Free Car! Except for the Taxes…Is That Price Right?
by Teresa Ambord on
The biggest winner in the long history of The Price is Right … that’s what the media is calling Sheree Heil of Tacoma, Washington. In a show that aired in the waning days of 2013, Heil was playing the game called Gas Money. If you’re familiar with the show you know that to get that far, she’d already done well, in her case, winning $10,000 cash and a pair of Prada shoes. But there was more to come.
In Gas Money, the contestant has to weed out four incorrect prices, until “the price is right.” As Heil eliminated each wrong price, she won more cash, and could have at any point taken the money and forfeited her chance for the big win. She pressed on, and ultimately hit the Grand Poobah of prizes.
“She just won a $157,000 car,” said host Drew Carey. The car, an impressive Audi R8 Spyder Quattro convertible.
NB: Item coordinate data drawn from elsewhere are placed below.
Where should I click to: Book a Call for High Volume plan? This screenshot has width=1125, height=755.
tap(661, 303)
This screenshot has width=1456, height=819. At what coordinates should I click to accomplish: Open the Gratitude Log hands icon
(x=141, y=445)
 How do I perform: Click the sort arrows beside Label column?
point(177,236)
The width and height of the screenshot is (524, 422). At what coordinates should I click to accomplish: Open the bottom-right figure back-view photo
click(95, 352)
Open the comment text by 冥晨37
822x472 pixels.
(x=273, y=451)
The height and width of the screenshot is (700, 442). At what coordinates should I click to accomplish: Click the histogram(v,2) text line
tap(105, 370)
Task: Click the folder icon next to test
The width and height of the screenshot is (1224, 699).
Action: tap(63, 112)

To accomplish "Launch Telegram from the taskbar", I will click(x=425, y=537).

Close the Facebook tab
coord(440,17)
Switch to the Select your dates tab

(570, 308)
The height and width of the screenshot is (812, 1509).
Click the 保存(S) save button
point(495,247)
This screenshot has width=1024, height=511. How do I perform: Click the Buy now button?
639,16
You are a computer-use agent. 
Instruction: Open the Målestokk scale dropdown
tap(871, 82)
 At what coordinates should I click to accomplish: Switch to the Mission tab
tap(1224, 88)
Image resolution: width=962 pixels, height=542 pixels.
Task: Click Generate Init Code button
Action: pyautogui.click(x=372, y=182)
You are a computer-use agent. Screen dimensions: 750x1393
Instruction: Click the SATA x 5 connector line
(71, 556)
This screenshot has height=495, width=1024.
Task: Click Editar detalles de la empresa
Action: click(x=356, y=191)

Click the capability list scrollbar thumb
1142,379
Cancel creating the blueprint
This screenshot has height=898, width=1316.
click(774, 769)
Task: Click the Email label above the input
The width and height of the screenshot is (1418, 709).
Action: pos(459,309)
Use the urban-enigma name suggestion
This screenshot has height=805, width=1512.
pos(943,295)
What about those pesky taxes? Previous winners have reported that, regardless of where you live, you cannot leave the studio with your prizes until California’s onerous taxes are paid. No driving away in your “free” car until you’ve settled with the Golden State’s taxman, (and more, much more will be due later. Those previous winners say sometimes TPIR winners walk away leaving their prizes unclaimed, because of the taxes. In Heil’s case, the car was on order, not ready to drive home so she did not have to fork over the taxes on it, yet. “I just got a letter from CBS today telling me the California taxes alone are nearly $12,000,” she said.
Heil is a nurse who lives in Tacoma, Washington, where there is no state income tax. But she’ll still owe sales tax to Washington state, which according to one source looks to be about $14,915.
Then there is the federal tax bite of around $34,445. Added together the free car could require her to pay more than $61,000.
So far, she’s not ruffled. “I have a brother-in-law who’s a tax guy, so I’ll let him figure it all out,” she told reporters at MyNorthwest.com.
Let’s hope she can come up with the taxes and zip around Washington in her new car. But as is often the case with big prize winners, she may end up selling it. That presents another problem. The touted price of $157,000 is the amount she must pay tax on. But in reality, that is the manufacturer’s suggested retail price. The price you’d expect to pay if you went to the dealer and haggled would likely be much less. Plus, it’s common knowledge that new cars lose value immediately.
Still … it’s nice to win free things, if you can afford free.